離婚や死別などによって、父または母のどちらか一方が子どもを育てる「ひとり親家庭」。
日本では決して少なくない存在ですが、その背景には、経済的な困難だけでなく、心理的な課題も多く潜んでいます。
この記事では、ひとり親家庭に生じやすい心理的ストレスやその影響について、家族心理学の視点から考えてみましょう。
1.「二役を担う」ことの心理的負担
ひとり親は、文字通り「親を一人でやる」ことになります。
たとえば、父親と母親の両方の役割を一手に担うため、常に「しっかりしなければ」と自分を奮い立たせる必要があります。
- 父親役としての厳しさや経済的支え
- 母親役としての情緒的なケアや日々の細やかな対応
これらを同時に行うことは、心身の大きな消耗をもたらしやすく、結果として「自分を後回しにし続ける」状態が慢性化しがちです。
2.親のストレスが子どもに及ぼす影響
親が疲弊していると、子どもはその空気を敏感に察知します。
- 「お母さんを困らせないようにしよう」
- 「お父さんに甘えたいけど、我慢しなきゃ」
このように、子どもが無意識に“いい子”を演じたり、自分の気持ちを抑えこむことも少なくありません。

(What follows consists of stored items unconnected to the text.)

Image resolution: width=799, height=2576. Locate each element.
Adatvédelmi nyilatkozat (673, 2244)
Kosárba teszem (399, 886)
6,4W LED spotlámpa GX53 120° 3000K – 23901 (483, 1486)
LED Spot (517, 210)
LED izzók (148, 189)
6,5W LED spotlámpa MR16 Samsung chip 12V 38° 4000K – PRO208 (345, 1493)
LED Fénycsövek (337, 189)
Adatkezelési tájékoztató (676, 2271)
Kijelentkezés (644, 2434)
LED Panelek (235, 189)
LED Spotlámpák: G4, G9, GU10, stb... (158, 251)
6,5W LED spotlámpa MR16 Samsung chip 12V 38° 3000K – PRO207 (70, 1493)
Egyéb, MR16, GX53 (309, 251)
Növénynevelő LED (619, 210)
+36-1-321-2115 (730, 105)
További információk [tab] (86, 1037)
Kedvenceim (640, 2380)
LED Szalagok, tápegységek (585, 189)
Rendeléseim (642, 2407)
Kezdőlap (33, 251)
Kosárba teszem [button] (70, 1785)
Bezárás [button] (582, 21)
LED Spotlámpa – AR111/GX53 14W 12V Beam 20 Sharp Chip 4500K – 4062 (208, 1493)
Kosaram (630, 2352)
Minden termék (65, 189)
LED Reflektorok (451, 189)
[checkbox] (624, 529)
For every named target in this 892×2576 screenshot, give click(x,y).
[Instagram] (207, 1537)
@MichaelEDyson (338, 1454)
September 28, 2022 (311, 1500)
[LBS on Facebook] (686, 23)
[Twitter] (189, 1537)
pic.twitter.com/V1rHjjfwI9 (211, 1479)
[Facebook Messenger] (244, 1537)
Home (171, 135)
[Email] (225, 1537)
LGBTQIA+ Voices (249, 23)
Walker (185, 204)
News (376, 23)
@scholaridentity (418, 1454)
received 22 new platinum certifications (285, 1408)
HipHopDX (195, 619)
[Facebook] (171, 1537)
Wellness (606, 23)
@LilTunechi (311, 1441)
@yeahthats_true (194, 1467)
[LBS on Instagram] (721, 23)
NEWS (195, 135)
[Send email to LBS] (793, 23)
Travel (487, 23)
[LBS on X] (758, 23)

その結果、感情を表現することに難しさを感じたり、自己肯定感の低下につながることもあります。
3.「誰にも頼れない」という孤立感
ひとり親家庭では、親自身が「弱音を吐けない」「迷惑をかけてはいけない」という思いを抱えやすく、社会的な孤立に陥ることがあります。
- 周囲に助けを求められない
- 感情の吐き出し口がない
- 自分だけが頑張らなければというプレッシャー
こうした状況が続くと、うつ的な気分や慢性的な不安、イライラなど、心理的な不調が深刻化していくことがあります。
4.「自分さえ我慢すればいい」では続かない
親が自己犠牲を重ね続けると、やがて心のエネルギーが枯渇してしまいます。
心理学ではこれを「燃え尽き症候群(バーンアウト)」と呼びます。
大切なのは、「自分をケアすること」が「子どもを守ること」でもあるという視点です。
- 時には人に頼る
- 自分の感情に正直になる
- 「助けて」と言える場所を持つ
こうした小さな行動の積み重ねが、親子双方の健やかさを支えてくれます。
5.支援が必要なのは「弱いから」ではなく「人間だから」
最後に強調したいのは、「支援を受けること=弱さ」ではないということです。
むしろ、自分と子どもの未来のために必要な支援を選び取ることは、親としての“強さ”とも言えるでしょう。
地域の相談窓口、スクールカウンセラー、ひとり親支援団体、NPOや教会の子育て支援など、さまざまなサポートがあります。
孤立せず、つながりの中で子育てできる環境が、子どもたちの心の健やかさを守る土台になります。
終わりに
ひとり親家庭は、強く、たくましくあろうと日々を生き抜いています。
しかし、「強く見える」その裏側には、誰にも見せられない孤独や不安があることも事実です。
だからこそ、少しでも「こころ」の負担を減らせるような視点や支援の在り方を、社会全体で考えていく必要があります。
この記事がその一助となれば幸いです。